Given entries
━━━━━━━━━━

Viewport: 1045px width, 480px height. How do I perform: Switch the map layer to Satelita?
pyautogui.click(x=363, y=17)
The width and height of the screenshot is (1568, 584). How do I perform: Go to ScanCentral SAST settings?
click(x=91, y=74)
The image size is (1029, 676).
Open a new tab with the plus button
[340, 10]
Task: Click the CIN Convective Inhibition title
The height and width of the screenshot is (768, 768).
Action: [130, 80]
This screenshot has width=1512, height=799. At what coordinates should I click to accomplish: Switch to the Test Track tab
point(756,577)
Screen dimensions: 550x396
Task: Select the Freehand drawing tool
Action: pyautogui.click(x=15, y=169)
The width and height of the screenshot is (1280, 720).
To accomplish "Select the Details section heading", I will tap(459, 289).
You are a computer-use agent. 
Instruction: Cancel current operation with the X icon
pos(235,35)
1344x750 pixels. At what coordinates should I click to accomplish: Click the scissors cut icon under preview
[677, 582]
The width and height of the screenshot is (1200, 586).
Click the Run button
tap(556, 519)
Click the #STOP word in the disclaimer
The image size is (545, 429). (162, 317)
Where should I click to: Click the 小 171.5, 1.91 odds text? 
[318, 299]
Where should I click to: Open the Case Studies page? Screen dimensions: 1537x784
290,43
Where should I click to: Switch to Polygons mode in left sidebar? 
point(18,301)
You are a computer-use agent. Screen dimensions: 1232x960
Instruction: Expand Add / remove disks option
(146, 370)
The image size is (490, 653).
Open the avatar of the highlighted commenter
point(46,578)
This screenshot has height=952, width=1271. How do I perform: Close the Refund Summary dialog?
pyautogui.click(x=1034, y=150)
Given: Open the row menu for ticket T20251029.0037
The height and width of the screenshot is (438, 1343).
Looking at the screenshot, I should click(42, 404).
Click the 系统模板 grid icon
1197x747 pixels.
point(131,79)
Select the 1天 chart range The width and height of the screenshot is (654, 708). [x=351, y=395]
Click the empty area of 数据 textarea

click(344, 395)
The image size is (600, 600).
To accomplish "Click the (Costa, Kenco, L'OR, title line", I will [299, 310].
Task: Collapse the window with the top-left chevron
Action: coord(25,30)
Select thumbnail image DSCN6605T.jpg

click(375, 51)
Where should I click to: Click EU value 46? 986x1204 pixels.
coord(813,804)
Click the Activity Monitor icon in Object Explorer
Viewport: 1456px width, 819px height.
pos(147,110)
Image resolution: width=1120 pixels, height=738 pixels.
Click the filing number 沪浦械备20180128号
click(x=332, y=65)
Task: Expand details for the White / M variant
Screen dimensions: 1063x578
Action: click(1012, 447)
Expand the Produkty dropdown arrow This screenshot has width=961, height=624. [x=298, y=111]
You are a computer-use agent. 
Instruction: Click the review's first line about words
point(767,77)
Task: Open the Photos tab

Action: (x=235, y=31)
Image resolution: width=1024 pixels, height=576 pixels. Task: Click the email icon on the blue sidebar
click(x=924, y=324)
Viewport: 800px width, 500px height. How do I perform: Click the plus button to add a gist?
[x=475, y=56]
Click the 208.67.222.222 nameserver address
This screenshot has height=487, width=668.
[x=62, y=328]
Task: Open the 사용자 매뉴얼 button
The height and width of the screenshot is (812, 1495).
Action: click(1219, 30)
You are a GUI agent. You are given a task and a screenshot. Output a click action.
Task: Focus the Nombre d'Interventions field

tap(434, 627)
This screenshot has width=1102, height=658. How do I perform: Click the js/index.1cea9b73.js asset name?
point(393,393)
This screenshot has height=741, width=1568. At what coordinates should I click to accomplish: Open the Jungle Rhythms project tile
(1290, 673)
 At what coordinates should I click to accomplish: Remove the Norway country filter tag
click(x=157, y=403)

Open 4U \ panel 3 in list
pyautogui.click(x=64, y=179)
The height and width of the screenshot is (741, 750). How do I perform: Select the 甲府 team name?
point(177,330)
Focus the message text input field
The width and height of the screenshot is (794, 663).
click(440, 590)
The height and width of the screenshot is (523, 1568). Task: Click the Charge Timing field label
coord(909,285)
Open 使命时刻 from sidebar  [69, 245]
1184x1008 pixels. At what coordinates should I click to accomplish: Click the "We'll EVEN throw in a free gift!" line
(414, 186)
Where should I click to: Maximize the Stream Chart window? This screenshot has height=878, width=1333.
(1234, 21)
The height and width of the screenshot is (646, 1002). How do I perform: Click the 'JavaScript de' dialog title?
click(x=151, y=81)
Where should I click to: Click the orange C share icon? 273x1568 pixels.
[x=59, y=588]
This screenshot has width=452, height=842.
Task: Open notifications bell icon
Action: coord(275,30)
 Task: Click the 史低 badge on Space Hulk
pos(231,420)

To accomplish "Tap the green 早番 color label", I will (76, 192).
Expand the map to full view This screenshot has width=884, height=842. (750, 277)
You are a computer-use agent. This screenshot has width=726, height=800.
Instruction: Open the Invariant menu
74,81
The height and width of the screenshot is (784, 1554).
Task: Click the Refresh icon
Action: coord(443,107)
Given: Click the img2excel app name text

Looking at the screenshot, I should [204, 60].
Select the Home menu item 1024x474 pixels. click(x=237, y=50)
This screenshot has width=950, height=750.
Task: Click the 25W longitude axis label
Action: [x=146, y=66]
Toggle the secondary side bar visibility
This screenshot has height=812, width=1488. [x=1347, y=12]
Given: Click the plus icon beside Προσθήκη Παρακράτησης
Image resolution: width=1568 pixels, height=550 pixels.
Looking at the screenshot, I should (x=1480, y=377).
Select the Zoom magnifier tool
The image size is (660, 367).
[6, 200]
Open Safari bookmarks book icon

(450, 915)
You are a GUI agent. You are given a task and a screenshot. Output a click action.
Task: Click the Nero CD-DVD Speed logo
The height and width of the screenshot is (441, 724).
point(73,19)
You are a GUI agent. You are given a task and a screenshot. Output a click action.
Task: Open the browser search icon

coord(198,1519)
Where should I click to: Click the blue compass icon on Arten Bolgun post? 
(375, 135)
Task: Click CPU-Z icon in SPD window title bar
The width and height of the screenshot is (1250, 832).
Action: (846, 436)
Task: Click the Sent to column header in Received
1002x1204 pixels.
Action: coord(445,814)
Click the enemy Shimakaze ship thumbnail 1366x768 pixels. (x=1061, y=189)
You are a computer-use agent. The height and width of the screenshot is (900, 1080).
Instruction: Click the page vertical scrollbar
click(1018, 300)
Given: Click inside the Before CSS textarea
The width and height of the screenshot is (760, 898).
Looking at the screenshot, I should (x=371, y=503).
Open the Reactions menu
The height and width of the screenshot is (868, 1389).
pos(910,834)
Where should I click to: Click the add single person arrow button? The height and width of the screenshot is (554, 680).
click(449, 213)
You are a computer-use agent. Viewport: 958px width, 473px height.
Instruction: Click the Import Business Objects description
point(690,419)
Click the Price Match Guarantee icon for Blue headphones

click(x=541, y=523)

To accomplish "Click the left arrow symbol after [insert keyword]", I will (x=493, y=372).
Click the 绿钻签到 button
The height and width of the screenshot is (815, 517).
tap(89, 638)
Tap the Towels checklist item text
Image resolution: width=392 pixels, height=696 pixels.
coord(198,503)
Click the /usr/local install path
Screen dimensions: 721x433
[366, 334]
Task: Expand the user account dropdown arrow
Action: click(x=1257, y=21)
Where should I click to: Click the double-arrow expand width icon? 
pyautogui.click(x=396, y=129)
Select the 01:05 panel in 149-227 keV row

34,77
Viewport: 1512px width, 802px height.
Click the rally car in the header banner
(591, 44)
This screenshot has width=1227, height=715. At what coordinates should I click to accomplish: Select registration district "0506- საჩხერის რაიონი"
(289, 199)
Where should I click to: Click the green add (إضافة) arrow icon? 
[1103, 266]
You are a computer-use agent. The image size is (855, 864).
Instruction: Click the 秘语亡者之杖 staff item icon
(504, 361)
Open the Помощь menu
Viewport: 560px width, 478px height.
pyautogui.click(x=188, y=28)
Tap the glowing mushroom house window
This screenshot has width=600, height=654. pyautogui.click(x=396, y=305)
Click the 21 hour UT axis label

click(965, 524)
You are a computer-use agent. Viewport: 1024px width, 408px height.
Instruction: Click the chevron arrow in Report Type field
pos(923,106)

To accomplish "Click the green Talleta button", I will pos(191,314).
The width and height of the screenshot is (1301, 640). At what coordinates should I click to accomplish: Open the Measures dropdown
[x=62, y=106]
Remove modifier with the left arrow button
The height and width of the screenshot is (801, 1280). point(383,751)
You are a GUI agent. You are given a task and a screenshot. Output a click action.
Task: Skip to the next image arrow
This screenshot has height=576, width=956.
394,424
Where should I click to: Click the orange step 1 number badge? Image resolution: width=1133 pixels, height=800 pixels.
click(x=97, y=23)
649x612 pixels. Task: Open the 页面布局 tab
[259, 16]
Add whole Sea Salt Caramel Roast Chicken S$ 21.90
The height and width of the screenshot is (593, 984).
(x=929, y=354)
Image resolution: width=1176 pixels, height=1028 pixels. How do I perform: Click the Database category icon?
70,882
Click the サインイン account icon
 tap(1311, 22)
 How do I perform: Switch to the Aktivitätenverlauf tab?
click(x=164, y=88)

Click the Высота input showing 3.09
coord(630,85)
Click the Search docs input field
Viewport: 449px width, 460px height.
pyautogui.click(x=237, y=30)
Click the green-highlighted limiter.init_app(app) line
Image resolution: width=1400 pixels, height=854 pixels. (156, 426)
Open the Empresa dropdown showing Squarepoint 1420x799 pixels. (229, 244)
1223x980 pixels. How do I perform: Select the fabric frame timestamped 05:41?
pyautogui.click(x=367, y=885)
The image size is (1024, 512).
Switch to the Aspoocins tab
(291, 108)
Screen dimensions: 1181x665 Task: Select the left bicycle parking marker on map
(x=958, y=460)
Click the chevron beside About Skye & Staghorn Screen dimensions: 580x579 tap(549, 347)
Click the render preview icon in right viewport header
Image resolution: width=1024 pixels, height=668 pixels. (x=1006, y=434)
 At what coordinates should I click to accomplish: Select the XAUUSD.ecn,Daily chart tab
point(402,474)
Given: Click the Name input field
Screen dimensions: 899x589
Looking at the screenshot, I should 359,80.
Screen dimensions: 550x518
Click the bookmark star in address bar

━━━━━━━━━━

Aim of the task
Copy out each line carrying the string "computer" from the data.

Task output
You are a computer-use agent. 
You are a computer-use agent. Screen dimensions: 1232x960
You are a computer-use agent. 
You are a computer-use agent. This screenshot has width=726, height=800.
You are a computer-use agent. The height and width of the screenshot is (900, 1080).
You are a computer-use agent. Viewport: 958px width, 473px height.
You are a computer-use agent. The image size is (855, 864).
You are a computer-use agent. Viewport: 1024px width, 408px height.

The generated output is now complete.